Debattenkultur ist auf den Hund gekommen

Ausgerechnet die ironische Bemerkung von Peer Steinbrück, jenes Kandidaten, der zuletzt ausschließlich ein Minuskonto hatte, ist charmant: Die Deutschen vertrauen Merkel blindlings als Pilotin, aber sie haben keine Ahnung, wo sie landen könnte. Zu ihrer Strategie gehört ein prinzipienfester Machtopportunismus und ein Machtverfahren ohne erkennbar eigene Substanz. Ihr Kompass ist die „marktkonforme Demokratie“, aber für was Merkel inhaltlich steht, für was sie sich besonders einsetzt, bleibt unklar.

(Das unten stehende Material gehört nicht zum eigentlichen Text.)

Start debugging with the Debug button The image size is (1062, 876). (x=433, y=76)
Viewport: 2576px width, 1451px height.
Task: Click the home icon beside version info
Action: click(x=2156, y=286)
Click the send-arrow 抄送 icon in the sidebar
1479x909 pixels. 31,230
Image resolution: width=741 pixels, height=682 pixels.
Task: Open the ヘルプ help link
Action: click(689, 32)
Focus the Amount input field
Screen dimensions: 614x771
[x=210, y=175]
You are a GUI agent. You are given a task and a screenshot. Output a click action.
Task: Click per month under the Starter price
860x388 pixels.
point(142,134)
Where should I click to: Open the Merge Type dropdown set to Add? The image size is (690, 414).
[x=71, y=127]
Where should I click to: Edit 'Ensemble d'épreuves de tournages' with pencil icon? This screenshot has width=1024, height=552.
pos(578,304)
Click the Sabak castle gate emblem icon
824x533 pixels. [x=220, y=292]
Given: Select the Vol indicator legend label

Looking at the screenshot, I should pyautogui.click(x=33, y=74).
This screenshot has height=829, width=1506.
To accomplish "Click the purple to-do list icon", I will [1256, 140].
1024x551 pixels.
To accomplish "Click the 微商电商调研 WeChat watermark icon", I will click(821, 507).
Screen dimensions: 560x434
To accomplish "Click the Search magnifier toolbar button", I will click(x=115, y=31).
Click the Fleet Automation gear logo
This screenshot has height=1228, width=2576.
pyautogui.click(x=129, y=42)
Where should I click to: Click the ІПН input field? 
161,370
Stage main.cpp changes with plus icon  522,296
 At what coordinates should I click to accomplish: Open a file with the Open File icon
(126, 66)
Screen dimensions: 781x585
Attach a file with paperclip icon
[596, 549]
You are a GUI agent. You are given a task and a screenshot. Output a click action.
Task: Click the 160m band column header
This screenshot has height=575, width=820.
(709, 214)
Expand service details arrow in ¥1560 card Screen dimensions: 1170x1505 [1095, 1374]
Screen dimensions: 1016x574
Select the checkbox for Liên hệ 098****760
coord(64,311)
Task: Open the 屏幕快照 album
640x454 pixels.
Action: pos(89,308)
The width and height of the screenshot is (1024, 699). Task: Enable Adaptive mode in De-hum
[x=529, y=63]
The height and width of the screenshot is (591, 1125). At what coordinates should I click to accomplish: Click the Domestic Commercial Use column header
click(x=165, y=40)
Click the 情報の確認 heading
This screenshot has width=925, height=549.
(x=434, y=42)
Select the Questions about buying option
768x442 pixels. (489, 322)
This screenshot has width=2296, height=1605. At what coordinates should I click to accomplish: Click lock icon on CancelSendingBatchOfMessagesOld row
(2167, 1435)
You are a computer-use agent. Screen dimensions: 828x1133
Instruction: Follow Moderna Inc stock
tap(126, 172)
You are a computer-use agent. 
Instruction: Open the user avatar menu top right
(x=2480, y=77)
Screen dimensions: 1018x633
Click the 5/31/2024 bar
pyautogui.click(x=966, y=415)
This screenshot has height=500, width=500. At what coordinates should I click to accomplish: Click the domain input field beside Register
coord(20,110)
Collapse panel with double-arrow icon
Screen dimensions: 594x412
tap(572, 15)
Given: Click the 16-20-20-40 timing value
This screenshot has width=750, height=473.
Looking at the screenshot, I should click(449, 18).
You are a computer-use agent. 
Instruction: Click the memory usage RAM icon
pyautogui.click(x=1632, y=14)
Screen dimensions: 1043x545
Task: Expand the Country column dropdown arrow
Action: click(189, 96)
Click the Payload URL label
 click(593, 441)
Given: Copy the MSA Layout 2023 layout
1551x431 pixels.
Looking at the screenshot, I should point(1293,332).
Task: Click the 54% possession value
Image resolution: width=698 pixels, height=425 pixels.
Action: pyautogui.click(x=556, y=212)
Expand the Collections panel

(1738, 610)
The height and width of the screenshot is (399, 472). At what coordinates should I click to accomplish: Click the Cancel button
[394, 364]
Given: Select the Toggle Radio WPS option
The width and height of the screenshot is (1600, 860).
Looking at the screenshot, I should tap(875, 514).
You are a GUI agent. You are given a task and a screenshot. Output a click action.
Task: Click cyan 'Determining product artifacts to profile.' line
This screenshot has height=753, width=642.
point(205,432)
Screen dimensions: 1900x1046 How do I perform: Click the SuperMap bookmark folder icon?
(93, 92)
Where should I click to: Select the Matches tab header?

Merkel hat kein großes Thema, sie ist Akteurin auf einem getriebenen Themenkarussell. Merkel ist ein wandernder Vermittlungsausschuss ohne explizite Überzeugungen, geschweige gezügelten Leidenschaften. Der „Merkiavellismus“ lebt, um einen Begriff zu verwenden, mit dem der Soziologe Ulrich Beck ihre EU-Politik charakterisierte.

Die Debattenkultur ist deshalb ziemlich auf den Hund gekommen. Wenn eine Regierungschefin nicht auch in der Kritik steht, wirkt die Demokratie in seltsamer Weise verstockt. Ökonomisch-repräsentativen Absolutismus könnte man das nennen. Nur einiges aus dem Merkel-Sündenverzeichnis:

Sie hat die Gläubiger der Finanzmarktkrise laufen lassen und die Macht der Banken kaum eingeschränkt.

Sie hat ein neoliberales Disziplinierungsprojekt für Griechenland diktiert, das einen Bestrafungsduktus für Kleinkinder ähnelt und keine Dehnfugen eigener Lernprozesse ermöglicht. Ein humanitäres und interventionistisches Projekt fehlt.

Sie hat sich bei der EU-Jugendarbeitslosigkeit als kopflos, konzeptionslos und tatenlos gezeigt.

Sie hat ihre Ziele der vor sieben Jahren ausgerufenen Bildungsrepublik gründlich verfehlt – weder die Halbierung der Zahl von Schulabgängern ohne Abschluss noch die Halbierung der Zahl von jungen Erwachsenen ohne Ausbildung – von der Verrottung der Hochschulen ganz zu schweigen.

Sie genehmigt klammheimlich Rüstungsexporte in Diktaturen, von denen man nicht weiß, ob sie demnächst die Gewehre und Panzer gegen die eigene Bevölkerung einsetzen.

Sie hat sich beim NSA-Skandal devot weggeduckt, was fast jede menschen- und grundrechtliche Identität vermissen lässt. Unter Freunden geht alles.

Solange die Gewerkschaften eher auf dem Schoß der Kanzlerin sitzen, um ihr Ohr zu erreichen, solange außerparlamentarische Bewegungen nicht mehr Druck auch mit zivilen Ungehorsamsformen machen, solange sich die Oppositionsparteien auf Merkel-Einzelkritik beschränken und solange die Medien ihrer kritisierenden Funktion nur eingeschränkt nachkommen, werden sich weder Merkel noch die Politik des Machtverfahrens ändern. Wer primär auf Machtverfahren setzt, wird die Erosion der Macht nicht aufhalten können – umso mehr, je länger die Machtausübung zum Machtverschleiß wird.

Peter Grottian ist Hochschullehrer für Politikwissenschaft an der Freien Universität Berlin und in sozialen Bewegungen engagiert.